* _GIVEN RECORDS_:
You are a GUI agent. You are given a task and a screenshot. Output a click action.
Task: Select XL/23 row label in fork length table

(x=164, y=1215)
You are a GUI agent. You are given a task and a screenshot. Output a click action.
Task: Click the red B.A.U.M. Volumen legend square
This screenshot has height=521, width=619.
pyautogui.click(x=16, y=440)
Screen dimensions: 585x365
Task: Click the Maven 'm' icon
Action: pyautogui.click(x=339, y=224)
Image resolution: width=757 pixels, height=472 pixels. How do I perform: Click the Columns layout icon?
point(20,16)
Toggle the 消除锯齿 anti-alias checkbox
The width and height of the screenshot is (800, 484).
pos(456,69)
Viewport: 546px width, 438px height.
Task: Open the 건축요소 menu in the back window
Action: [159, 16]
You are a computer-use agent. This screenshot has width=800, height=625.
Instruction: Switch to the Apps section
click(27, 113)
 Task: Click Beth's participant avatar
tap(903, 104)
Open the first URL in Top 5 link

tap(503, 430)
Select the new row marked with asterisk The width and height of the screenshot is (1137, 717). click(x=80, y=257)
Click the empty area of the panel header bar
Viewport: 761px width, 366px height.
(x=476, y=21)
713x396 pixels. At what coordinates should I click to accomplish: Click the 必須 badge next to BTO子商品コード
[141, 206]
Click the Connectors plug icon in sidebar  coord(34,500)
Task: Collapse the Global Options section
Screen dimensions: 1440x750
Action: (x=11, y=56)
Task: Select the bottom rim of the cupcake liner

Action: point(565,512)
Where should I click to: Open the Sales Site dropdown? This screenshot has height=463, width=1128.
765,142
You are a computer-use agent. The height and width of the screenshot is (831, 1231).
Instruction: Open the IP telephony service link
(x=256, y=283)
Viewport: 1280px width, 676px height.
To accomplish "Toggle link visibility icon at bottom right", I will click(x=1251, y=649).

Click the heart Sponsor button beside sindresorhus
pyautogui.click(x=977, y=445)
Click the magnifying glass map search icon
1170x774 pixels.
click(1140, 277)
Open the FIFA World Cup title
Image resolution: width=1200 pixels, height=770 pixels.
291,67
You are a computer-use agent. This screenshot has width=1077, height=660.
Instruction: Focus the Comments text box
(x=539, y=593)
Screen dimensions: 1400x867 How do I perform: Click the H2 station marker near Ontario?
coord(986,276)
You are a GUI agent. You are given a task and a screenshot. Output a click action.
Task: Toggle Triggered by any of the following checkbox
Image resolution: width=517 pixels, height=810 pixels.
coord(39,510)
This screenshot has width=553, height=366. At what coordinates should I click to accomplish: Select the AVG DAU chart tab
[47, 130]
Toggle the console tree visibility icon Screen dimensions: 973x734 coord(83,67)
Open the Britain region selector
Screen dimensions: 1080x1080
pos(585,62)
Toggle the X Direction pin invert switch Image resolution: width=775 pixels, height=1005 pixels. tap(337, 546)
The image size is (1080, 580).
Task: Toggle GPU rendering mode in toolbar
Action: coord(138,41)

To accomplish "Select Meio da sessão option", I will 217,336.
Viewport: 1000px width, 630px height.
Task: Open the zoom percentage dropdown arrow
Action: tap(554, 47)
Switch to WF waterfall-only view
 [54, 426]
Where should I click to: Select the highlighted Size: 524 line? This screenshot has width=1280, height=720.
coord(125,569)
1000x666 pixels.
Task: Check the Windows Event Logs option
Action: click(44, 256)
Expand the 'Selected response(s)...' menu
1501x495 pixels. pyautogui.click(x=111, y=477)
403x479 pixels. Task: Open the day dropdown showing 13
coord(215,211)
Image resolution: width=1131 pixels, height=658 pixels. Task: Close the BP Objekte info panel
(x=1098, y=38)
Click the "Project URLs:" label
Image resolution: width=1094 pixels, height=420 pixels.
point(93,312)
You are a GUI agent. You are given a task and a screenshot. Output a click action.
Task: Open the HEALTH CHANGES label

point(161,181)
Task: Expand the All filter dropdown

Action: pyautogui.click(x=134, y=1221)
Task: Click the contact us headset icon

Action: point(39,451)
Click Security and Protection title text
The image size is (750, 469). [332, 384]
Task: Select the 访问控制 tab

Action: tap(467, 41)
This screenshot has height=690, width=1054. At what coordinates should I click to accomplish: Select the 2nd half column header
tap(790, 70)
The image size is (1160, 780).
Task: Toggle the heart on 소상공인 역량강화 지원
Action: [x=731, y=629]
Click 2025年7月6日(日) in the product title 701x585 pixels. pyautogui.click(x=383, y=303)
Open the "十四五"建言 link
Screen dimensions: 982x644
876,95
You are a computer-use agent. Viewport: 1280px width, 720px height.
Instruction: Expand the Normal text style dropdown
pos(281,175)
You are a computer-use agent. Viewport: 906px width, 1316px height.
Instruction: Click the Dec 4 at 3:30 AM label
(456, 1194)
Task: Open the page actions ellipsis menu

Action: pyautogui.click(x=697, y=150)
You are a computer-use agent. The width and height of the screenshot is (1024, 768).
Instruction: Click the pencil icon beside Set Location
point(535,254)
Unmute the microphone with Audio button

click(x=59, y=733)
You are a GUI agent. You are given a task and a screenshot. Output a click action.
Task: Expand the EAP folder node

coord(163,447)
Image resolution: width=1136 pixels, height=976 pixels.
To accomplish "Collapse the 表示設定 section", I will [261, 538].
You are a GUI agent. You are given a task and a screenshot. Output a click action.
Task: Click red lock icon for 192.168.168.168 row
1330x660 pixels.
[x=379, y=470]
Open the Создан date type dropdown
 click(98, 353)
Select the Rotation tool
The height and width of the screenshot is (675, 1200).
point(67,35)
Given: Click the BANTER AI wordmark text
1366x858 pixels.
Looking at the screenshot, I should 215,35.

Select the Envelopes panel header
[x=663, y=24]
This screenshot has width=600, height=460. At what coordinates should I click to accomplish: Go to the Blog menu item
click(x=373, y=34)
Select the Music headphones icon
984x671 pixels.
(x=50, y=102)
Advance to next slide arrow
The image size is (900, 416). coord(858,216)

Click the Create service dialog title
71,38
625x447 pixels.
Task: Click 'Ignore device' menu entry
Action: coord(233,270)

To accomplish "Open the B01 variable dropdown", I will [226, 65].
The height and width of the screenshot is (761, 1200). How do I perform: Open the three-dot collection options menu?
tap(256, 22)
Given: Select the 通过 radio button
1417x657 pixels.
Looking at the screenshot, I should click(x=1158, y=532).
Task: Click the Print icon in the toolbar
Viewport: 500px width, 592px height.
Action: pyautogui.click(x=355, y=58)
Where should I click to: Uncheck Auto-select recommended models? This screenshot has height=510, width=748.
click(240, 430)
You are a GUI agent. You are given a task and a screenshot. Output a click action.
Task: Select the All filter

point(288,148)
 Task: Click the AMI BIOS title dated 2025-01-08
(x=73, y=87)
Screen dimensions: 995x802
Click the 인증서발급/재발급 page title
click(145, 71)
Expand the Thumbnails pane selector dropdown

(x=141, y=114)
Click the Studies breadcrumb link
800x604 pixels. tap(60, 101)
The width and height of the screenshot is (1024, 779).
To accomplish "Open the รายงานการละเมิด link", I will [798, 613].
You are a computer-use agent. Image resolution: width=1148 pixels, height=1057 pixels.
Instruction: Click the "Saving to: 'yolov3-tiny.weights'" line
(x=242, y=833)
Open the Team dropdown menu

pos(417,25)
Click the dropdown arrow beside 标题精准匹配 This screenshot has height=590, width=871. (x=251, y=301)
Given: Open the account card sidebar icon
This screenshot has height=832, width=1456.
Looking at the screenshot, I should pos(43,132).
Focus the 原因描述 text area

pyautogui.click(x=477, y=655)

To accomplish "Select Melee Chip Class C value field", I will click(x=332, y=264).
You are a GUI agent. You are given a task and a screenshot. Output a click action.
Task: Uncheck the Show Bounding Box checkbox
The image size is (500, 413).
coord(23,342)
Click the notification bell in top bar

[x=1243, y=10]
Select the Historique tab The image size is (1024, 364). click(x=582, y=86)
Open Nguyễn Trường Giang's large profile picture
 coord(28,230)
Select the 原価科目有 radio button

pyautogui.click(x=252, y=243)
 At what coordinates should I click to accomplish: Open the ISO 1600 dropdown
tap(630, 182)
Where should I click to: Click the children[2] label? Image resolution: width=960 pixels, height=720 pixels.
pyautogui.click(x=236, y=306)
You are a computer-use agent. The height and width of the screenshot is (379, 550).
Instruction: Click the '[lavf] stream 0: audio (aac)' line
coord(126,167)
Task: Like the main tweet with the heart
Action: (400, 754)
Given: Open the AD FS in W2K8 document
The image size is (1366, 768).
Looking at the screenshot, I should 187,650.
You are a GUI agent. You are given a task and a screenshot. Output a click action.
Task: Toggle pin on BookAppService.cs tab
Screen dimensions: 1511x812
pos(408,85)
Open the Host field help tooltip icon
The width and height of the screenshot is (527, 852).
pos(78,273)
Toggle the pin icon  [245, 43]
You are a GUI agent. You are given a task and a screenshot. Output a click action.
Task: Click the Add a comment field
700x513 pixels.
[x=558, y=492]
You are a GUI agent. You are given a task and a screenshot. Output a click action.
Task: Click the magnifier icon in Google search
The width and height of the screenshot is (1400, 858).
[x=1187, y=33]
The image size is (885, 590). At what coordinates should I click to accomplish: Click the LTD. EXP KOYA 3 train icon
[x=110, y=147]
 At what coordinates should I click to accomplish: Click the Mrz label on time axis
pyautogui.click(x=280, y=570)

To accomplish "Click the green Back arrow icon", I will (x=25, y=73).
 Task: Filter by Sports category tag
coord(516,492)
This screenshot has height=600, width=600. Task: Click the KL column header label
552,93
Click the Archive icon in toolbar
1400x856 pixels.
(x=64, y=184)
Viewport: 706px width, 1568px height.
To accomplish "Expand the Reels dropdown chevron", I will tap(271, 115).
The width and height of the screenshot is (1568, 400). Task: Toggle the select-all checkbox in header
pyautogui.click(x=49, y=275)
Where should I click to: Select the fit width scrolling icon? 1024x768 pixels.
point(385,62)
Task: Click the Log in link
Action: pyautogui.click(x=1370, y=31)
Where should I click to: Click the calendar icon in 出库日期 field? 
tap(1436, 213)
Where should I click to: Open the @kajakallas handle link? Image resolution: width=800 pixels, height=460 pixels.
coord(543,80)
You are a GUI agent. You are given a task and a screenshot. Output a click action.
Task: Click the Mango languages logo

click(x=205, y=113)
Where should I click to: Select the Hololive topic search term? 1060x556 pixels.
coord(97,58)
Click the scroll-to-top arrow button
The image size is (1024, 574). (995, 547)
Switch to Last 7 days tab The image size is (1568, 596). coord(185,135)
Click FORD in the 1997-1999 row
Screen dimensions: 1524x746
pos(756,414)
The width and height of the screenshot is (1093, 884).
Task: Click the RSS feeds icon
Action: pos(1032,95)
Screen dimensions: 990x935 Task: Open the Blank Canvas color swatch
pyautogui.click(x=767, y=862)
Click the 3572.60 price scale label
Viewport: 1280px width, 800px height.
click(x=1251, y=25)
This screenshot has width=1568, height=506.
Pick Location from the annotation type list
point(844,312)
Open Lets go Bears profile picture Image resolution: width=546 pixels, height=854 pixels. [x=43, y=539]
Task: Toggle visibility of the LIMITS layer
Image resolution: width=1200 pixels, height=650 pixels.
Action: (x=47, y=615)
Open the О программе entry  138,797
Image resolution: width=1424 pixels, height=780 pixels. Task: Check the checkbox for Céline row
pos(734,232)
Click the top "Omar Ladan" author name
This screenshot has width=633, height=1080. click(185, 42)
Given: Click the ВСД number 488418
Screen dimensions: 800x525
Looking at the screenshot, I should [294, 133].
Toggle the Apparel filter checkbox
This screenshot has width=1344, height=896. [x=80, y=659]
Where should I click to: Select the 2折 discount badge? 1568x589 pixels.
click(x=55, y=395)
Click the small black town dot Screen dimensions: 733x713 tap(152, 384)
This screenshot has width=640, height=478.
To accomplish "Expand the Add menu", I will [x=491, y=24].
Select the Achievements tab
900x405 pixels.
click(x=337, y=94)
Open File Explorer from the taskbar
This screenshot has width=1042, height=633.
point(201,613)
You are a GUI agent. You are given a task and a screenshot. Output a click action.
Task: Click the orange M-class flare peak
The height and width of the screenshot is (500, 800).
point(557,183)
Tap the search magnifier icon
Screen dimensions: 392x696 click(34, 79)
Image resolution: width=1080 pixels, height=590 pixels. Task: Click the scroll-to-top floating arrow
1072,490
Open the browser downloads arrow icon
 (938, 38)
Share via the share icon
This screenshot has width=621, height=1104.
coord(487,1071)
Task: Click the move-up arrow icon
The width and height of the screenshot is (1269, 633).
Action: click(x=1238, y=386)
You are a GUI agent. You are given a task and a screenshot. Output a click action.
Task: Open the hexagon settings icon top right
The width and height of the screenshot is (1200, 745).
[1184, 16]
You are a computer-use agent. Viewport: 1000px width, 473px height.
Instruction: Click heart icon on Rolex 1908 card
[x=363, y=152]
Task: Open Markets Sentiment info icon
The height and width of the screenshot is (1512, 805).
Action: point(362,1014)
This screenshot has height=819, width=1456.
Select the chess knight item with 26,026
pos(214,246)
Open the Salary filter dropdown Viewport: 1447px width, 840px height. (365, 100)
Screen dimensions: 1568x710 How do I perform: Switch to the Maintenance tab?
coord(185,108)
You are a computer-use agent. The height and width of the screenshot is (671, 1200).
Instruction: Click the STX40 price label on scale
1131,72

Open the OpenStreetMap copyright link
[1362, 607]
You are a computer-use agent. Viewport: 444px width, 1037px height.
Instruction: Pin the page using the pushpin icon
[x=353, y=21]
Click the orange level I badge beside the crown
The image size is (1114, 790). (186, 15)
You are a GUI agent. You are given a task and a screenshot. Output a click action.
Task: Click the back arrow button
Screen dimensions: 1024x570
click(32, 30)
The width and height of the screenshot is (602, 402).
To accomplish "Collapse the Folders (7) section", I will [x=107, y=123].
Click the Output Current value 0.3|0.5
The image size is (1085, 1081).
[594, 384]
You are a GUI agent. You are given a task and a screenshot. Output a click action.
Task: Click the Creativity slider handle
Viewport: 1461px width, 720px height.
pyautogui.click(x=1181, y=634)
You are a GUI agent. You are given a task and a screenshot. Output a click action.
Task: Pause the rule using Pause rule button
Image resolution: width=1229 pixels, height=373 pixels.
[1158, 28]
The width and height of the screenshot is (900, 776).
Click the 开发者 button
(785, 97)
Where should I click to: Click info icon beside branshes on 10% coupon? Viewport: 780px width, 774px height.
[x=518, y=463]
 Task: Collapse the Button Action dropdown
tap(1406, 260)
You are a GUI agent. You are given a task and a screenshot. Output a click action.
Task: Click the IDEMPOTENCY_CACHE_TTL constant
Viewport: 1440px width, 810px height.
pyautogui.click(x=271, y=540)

* _EXERCISE_: Beginning at the line above that contains "This screenshot has height=690, width=1054.", return each line exactly through the line that contains "Select the Music headphones icon", and no others.

* _EXERCISE RESPONSE_:
This screenshot has height=690, width=1054. At what coordinates should I click to accomplish: Select the 2nd half column header
tap(790, 70)
The image size is (1160, 780).
Task: Toggle the heart on 소상공인 역량강화 지원
Action: [x=731, y=629]
Click 2025年7月6日(日) in the product title 701x585 pixels. pyautogui.click(x=383, y=303)
Open the "十四五"建言 link
Screen dimensions: 982x644
876,95
You are a computer-use agent. Viewport: 1280px width, 720px height.
Instruction: Expand the Normal text style dropdown
pos(281,175)
You are a computer-use agent. Viewport: 906px width, 1316px height.
Instruction: Click the Dec 4 at 3:30 AM label
(456, 1194)
Task: Open the page actions ellipsis menu

Action: pyautogui.click(x=697, y=150)
You are a computer-use agent. The width and height of the screenshot is (1024, 768).
Instruction: Click the pencil icon beside Set Location
point(535,254)
Unmute the microphone with Audio button

click(x=59, y=733)
You are a GUI agent. You are given a task and a screenshot. Output a click action.
Task: Expand the EAP folder node

coord(163,447)
Image resolution: width=1136 pixels, height=976 pixels.
To accomplish "Collapse the 表示設定 section", I will [261, 538].
You are a GUI agent. You are given a task and a screenshot. Output a click action.
Task: Click red lock icon for 192.168.168.168 row
1330x660 pixels.
[x=379, y=470]
Open the Создан date type dropdown
 click(98, 353)
Select the Rotation tool
The height and width of the screenshot is (675, 1200).
point(67,35)
Given: Click the BANTER AI wordmark text
1366x858 pixels.
Looking at the screenshot, I should 215,35.

Select the Envelopes panel header
[x=663, y=24]
This screenshot has width=600, height=460. At what coordinates should I click to accomplish: Go to the Blog menu item
click(x=373, y=34)
Select the Music headphones icon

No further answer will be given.